Task description – The response must restate the data exactly, with nothing left out.

Stored data –
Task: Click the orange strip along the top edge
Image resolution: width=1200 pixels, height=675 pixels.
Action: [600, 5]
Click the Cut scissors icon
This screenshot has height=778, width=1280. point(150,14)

Result –
Task: Click the orange strip along the top edge
Image resolution: width=1200 pixels, height=675 pixels.
Action: [600, 5]
Click the Cut scissors icon
This screenshot has height=778, width=1280. point(150,14)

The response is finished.